— Source extract —
——
Length distributions of the scaffolds

Now that we have the assembly, we will do some quick analyses to get an idea of the quality. This is a python notebook again. First, we will plot the length distribution of the scaffolds in the assembly. Luckily for us, the length of each sequence in the fasta is already embedded in each fasta header. We can easily extract these numbers and plot them in python. Second, we'll plot the length versus the depth (or vertical coverage) of the scaffolds.

Since this is a bash practical, I wrote the python code for you already. All you need to do is add the path to your assembly file in the line

f = open("path/to/assembly.file","r")

[DO:] Plot the scaffold length distribution by running the python code below.

In [ ]:
import matplotlib.pyplot as plt
import re
%matplotlib inline  
plt.style.use('ggplot')

f = open("", "r")

lines = f.readlines()
f.close()

lengths = []
regexp = re.compile(">")

for line in lines:
    if re.search(regexp, line):
        line = line.strip().split('_')
        lengths.append(float(line[3]))
        
fig = plt.figure(figsize=(10,10))
——
— Records —
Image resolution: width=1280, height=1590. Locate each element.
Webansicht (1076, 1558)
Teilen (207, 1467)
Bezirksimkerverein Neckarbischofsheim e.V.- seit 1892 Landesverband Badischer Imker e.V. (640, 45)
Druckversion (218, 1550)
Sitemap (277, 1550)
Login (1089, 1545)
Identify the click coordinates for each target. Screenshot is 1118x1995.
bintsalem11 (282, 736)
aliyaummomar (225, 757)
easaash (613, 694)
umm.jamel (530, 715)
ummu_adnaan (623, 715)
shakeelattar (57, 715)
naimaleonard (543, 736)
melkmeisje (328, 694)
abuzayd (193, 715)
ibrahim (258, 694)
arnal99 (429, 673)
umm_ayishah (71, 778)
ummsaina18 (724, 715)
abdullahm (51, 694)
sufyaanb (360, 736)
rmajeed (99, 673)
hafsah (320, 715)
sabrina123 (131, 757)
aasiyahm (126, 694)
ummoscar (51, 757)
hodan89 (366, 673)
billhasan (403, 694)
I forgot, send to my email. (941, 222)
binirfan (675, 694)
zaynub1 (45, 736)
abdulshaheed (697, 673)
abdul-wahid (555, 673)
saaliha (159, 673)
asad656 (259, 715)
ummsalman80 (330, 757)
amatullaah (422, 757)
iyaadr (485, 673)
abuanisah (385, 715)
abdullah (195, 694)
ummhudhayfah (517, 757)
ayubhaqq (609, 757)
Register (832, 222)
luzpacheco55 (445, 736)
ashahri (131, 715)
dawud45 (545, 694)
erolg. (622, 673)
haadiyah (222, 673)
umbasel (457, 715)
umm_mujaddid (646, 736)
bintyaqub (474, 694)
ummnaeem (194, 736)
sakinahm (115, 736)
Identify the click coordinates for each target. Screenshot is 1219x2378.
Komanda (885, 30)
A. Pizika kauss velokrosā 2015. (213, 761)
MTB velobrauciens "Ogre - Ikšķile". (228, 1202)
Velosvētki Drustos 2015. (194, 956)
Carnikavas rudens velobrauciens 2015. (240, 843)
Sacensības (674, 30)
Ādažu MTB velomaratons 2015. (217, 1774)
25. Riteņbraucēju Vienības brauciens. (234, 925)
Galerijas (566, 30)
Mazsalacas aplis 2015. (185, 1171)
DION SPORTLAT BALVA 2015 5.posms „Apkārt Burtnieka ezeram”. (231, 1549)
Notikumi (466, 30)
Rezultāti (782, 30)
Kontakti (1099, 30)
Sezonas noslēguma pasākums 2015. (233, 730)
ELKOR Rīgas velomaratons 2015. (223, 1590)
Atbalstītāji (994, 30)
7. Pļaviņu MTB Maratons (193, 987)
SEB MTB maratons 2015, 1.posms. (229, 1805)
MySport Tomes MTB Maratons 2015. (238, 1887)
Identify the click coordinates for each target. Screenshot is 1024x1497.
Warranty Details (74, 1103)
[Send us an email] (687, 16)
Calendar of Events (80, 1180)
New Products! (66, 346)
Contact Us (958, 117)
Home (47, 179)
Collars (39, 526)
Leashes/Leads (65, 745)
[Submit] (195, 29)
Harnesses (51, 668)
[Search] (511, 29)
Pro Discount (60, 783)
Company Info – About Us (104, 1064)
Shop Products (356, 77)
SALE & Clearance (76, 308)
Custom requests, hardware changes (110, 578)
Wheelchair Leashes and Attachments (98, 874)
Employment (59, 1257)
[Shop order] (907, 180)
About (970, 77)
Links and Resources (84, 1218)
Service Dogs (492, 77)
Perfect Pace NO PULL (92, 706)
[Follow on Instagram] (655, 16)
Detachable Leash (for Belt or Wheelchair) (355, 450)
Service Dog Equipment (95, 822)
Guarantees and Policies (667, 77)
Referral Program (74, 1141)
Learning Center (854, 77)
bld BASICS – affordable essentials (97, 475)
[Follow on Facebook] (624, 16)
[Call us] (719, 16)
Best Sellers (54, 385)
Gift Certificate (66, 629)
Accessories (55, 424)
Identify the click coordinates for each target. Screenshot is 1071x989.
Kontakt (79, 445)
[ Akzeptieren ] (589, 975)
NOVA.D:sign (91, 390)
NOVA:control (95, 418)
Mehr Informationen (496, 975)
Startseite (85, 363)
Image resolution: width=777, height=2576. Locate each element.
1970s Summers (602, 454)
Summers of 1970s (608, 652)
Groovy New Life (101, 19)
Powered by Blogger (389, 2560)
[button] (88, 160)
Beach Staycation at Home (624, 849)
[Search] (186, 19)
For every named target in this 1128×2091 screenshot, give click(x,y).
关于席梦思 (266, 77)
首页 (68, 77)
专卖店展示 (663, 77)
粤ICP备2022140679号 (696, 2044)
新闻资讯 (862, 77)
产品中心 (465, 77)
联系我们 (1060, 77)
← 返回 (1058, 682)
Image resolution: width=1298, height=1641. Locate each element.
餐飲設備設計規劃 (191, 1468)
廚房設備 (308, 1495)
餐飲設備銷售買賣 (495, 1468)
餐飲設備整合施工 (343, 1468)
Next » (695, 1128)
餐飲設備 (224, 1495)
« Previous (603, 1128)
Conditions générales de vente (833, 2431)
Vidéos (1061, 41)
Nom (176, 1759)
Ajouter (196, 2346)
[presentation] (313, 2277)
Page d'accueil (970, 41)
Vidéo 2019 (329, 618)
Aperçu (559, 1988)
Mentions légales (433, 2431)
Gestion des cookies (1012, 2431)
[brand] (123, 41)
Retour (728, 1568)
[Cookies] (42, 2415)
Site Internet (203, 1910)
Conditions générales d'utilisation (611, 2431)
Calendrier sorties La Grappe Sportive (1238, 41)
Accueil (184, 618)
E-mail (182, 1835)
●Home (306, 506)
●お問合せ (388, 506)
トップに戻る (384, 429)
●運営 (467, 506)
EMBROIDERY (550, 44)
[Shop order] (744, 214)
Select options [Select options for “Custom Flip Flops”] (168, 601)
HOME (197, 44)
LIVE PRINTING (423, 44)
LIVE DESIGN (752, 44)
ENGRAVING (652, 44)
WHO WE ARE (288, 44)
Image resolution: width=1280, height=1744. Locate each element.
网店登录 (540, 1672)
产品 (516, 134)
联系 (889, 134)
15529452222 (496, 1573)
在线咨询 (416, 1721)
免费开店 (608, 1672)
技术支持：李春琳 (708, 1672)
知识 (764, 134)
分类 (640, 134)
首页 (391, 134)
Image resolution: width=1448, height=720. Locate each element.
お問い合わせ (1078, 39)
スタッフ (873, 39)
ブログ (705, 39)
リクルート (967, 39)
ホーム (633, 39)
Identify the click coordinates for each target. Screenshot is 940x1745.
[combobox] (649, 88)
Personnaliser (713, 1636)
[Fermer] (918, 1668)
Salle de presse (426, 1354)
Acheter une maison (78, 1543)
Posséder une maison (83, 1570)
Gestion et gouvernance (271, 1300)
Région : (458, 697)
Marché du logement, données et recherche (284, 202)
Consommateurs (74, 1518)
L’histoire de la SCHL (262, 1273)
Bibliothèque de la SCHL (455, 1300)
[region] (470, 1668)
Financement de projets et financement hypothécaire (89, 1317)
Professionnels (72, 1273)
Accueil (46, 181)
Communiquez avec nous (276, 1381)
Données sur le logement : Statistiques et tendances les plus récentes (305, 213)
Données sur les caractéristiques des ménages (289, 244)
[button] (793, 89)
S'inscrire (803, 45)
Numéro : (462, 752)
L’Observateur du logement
——
— Problem statement —
Extend the scaffold-length notebook walkthrough from its final line onward.

— Written response —
plt.hist(lengths, bins=100, log=True);
plt.title("length distribution scaffolds");
plt.xlabel("length");
plt.ylabel("count");

[Q:] Did you expect this distribution?

[A:]

[Q:] Why would there be so many short scaffolds?

[A:]

[DO:]Now make the following plot. (No coding needed)

In [ ]:
coverage = []
for line in lines:
    if re.search(regexp, line):
        line = line.strip().split('_')
        coverage.append(float(line[5]))

plt.scatter(lengths,coverage)
plt.xlabel('contig length')
plt.ylabel('contig depth')
plt.xscale('log')
plt.yscale('log')
plt.show

[Q:] what do the axis mean?

[A:]

[DO:] Identify three horizontal clusters in the plot above

[Q:] what do you think the horizontal clusters of dots represent in this figure?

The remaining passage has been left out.